▸ **Text shown**
# Only Child Psychology & Development . . .



## flyintheointment (Jun 15, 2009)

*What was it like to grow up an only child? Positive or negative? *​ 



> Q: What Are the Personality Traits of Only Children? | Suite101.com​
> 
> 
> 
> ...


----------



## Harley (Jul 5, 2009)

I was an only lonely growing up, and it was terribly lonely and boring. I always wanted someone to play with me, whether it was house or dolls, or in the backyard or whatever. Because of this I created an attachment to my dolls and stuffed animals naming them, giving them habits and personalities, and using my imagination to create scenarios to enact with them, which also cause me to be very creative. Of course this behaviour is normal for the most part, but my attachment continued all the way up until I was around 13 (I know, sad) because I had become so reliable on stuffed animals for companions. 

Ironically though, I never really got along well with my own peers but rather with people either older than me as the list states, or people younger than me. In grade 5 my best friend was this girl two grades of ahead of me, and got along great, and always hung out at recces just talking to each other. For some reason though there was this rule at school where younger kids, are not to fraternize with the older ones, she got ratted on, stopped talking to me, and I became friendless again. I still interacted with kids in my own grade, but it just wasn't the same.

I might have been very introverted growing up, but I've learned to socialize more, so I'm not completely closed off and shy when I talk to people. As I got older I appreciated my only child status, after realizing how little households had only one child, and I felt special:laughing:.


----------



## Spooky (Oct 30, 2008)

I was an only child too. I think that's why I was socially awkward growing up.


----------



## pinkcess (Oct 6, 2009)

I have a similar response to the first replier: 
-was very attached to inanimate objects/toys - I made them my friends rather than had real ones. And like her, I was attached to them up until I was at least 12 and only detached myself from them because other people were saying that I was too old to be playing with Barbies and stuffed toys. 
-I made friends my own age but they never lasted. For some simple reason or another, they always found another friend and I was discarded and left to be alone to which I would have to find another friend and the same thing would happen. I'm 24 now and the friends that I used to have all seem to maintain their friendships from when they were young children. Except me. Not only do I not have friends from my childhood - I know them and we are friends on Facebook but we don't really speak - I actually don't have any friends that I feel I can count on today and I feel that social awkwardness that I developed as a child has stayed with me. 
-I was most definitely a spoiled child as not only am I an only child, my parents had me when they were older (my mom was close to 40 when she had me) so they were well established and had plenty of resources for me to use and take advantage of: Christmas at Disney world every year up until I was 15 and then Miami during March breaks and 3 week long vacations during the summer periods to some far away place. All that time spent with my parents has made me seriously deficient in relying on others and socializing with others. 
-I am very critical of myself and others and this is a serious disadvantage when it comes to relationships. 

I just wish I were more outgoing and even extroverted - just a little bit.


----------



## Schadenfreude (Jul 20, 2010)

I'm an only child too, also the only granddaughter and only great granddaughter. I had similar childhood experiences with the first replier and fourth poster. Not only did I not have siblings, I didn't have neighbors either. So, I was attached to my pets, especially my dogs. They were my playmates, friends and I run to them when I'm sad. I was used to being alone that I didn't find it boring. I thought that it was normal and I preoccupied myself with my hobbies and learning about things that interested me.

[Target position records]
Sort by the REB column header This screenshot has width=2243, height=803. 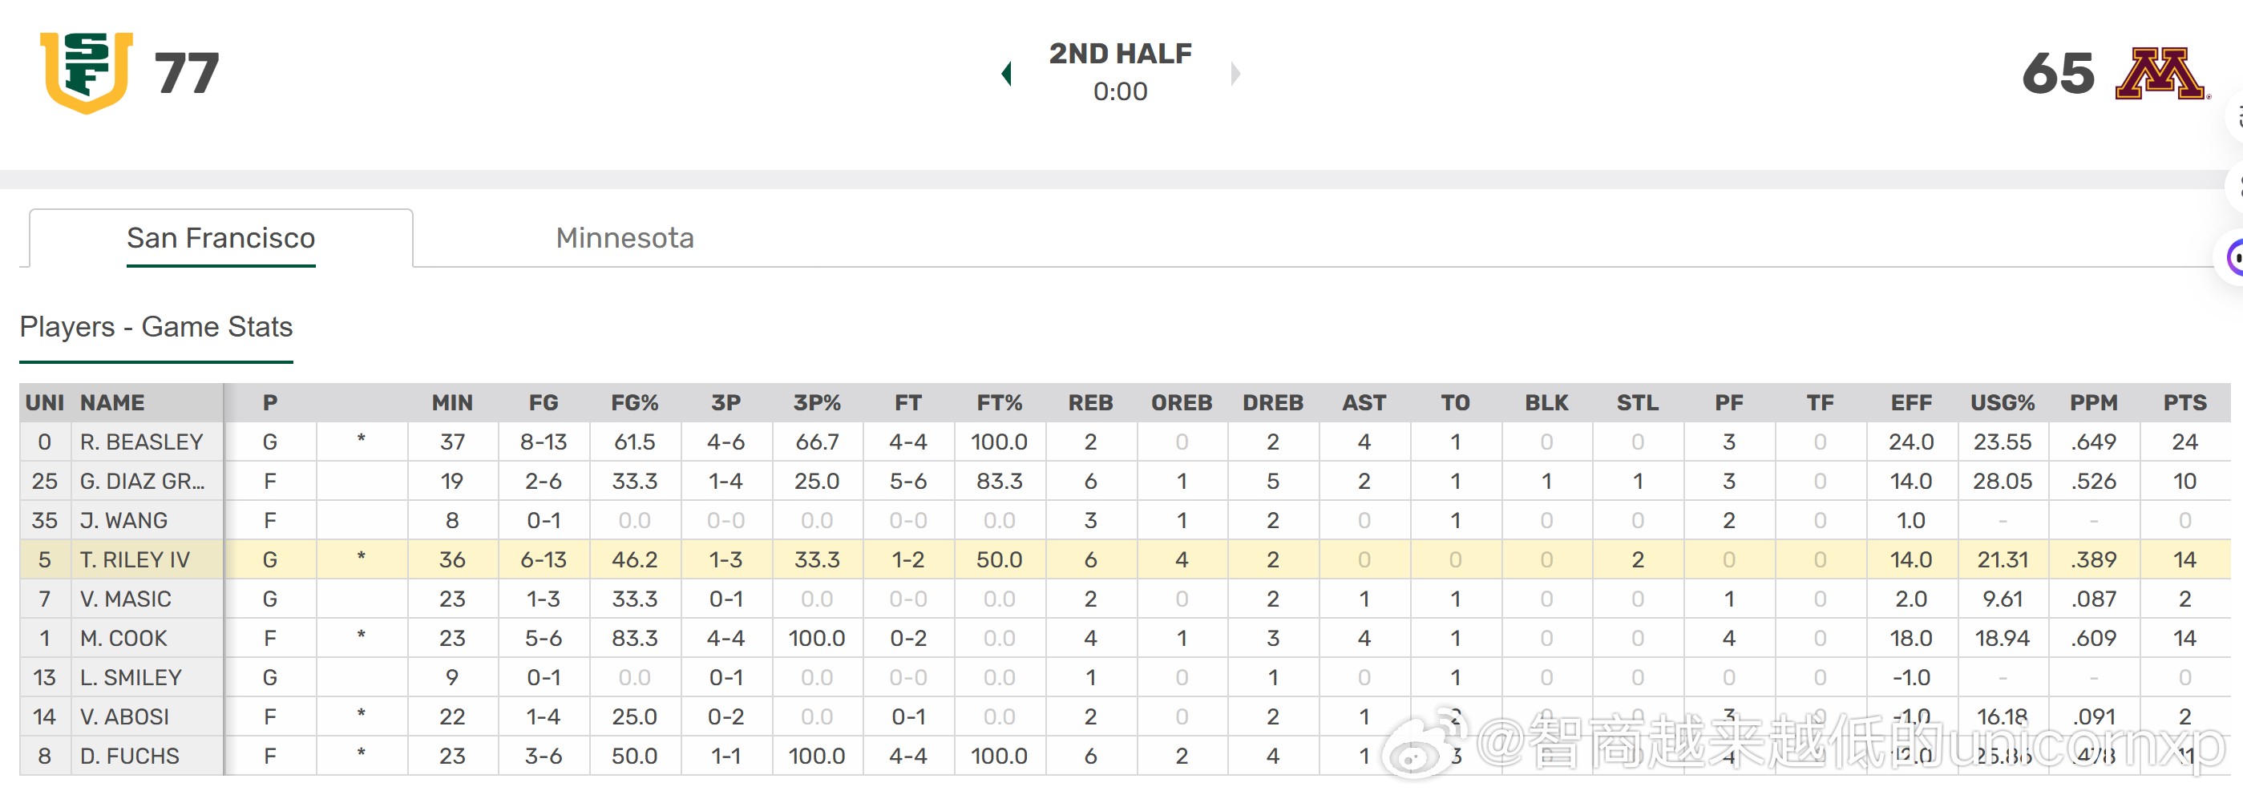(x=1090, y=402)
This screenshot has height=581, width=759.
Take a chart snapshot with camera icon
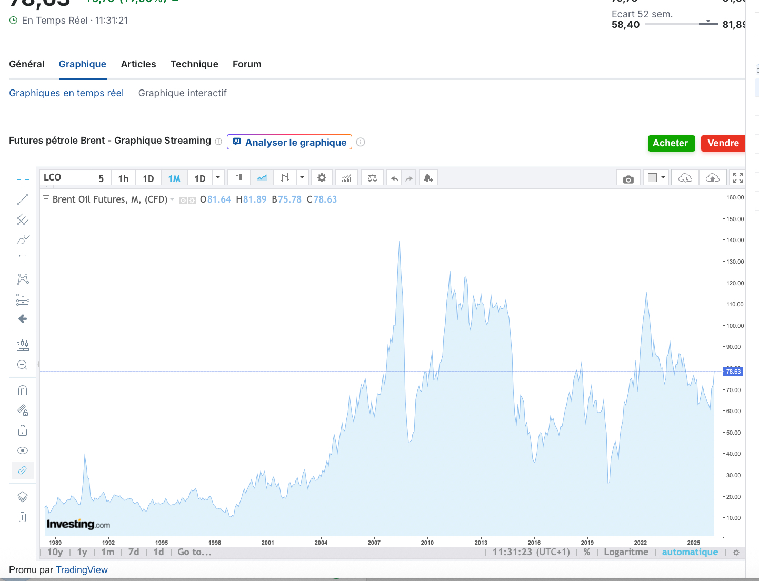point(628,178)
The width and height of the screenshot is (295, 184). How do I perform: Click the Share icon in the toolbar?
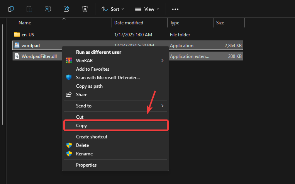click(66, 9)
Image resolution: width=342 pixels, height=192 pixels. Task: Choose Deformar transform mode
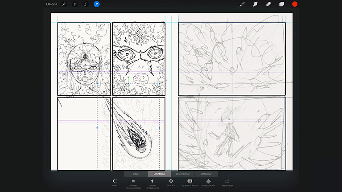pyautogui.click(x=206, y=174)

▸ **Set problem 1**
Answer these questions about the forum thread on only children:
(a) According to Harley, until about what age did the attachment to stuffed animals continue?
(b) How old does pinkcess say they are now?
(c) Which companions does Schadenfreude describe as playmates?
▸ **Set problem 2**
Print the part of the forum thread on only children between "-I am very critical" and "a little bit.", inclusive.

▸ **Full solution 1**
(a) Around 13.
(b) 24.
(c) Pets, especially dogs.

▸ **Full solution 2**
-I am very critical of myself and others and this is a serious disadvantage when it comes to relationships. 

I just wish I were more outgoing and even extroverted - just a little bit.